Third Energy announced on November 8 last year that it was ready to start fracking the KM8 well. The government then moved to close a loophole in the Infrastructure Act, which would have allowed the company to start fracking without final ministerial approval because it was drilled before 2016.
Since then, Third Energy has been waiting for Mr Clark’s decision.
In today’s statement, the Secretary of State says he is satisfied that Third Energy has met thirteen technical requirements, set out in section 4A of the Petroleum Act 1998 .
The statement then continues:
“I also consider that an equivalent assessment should be undertaken of the financial resilience of companies proposing to carry out hydraulic fracturing operations so that stakeholders can have confidence in the company’s ability to meet its commitments.
“I note that as of 24 January Third Energy UK Gas Limited and other related companies had yet to submit their accounts for the accounting period ending in December 2016, despite a statutory deadline of 30 September 2017 for them to do so. I have therefore asked the Oil and Gas Authority to seek further financial information from the company, including the required set of up-to-date accounts, to inform my decision.”
Mr Clark added an extra check on Third Energy before the final decision was made. The statement said:
“I have also asked the Infrastructure and Projects Authority to assess the financial resilience of the applicant, including its ability to fund decommissioning costs.
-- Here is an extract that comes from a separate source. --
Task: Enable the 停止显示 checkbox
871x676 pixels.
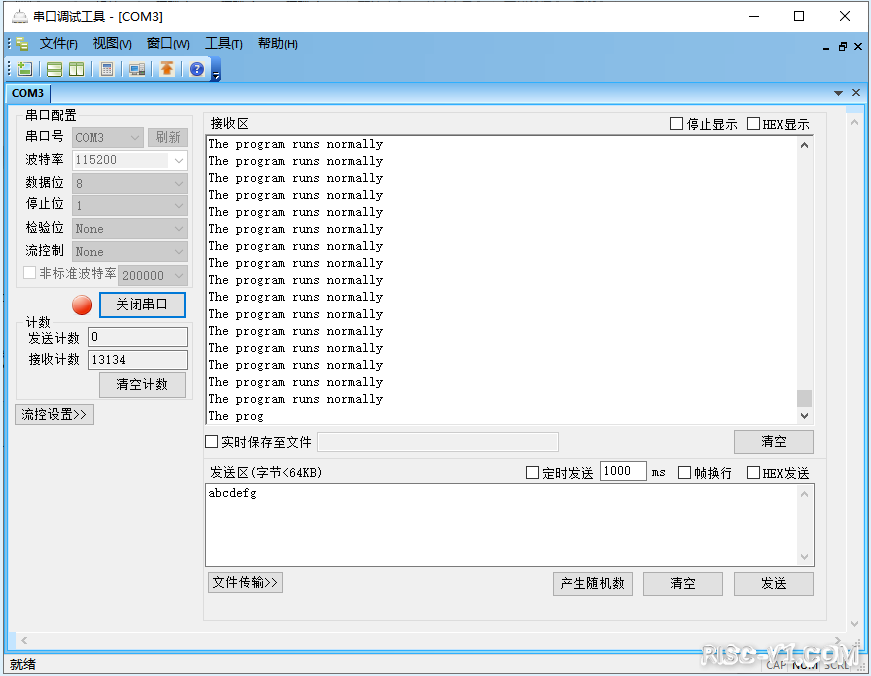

Once I have received this assessment I will inform the Oil and Gas Authority whether I am satisfied with the application as required by the 1998 Act.”
At the planning meeting which approved Third Energy’s plan and at a Judicial Review, opponents argued, unsuccessfully, that Third Energy should be required to provide a financial bond to cover the costs of decommissioning the site. Instead, the planning permission included a legal agreement, which required Third Energy to pay a deposit into a fund intended to cover the cost of site restoration and aftercare.
Last month, a fund of £160,000 was agreed by North Yorkshire County Council and the company.
Mr Clark’s statement comes in the wake of the collapse of the large construction and services company, Carillion. The government was criticised for continuing to grant contracts to Carillion even after it appeared the company was in financial difficulties.
Opponents of Third Energy have criticised the company’s connection, through a director, with Carillion. Keith Cochrane, who sits on the board of Third Energy Onshore, is also the chief executive of Carillion. The government has ordered an investigation into the Carillion directors.
Last week, the energy minister, Lord Henley, told the former Thirsk and Malton MP, Baroness McIntosh, that a key criteria for awarding oil and gas licences was a company’s competence and its financial viability and capacity.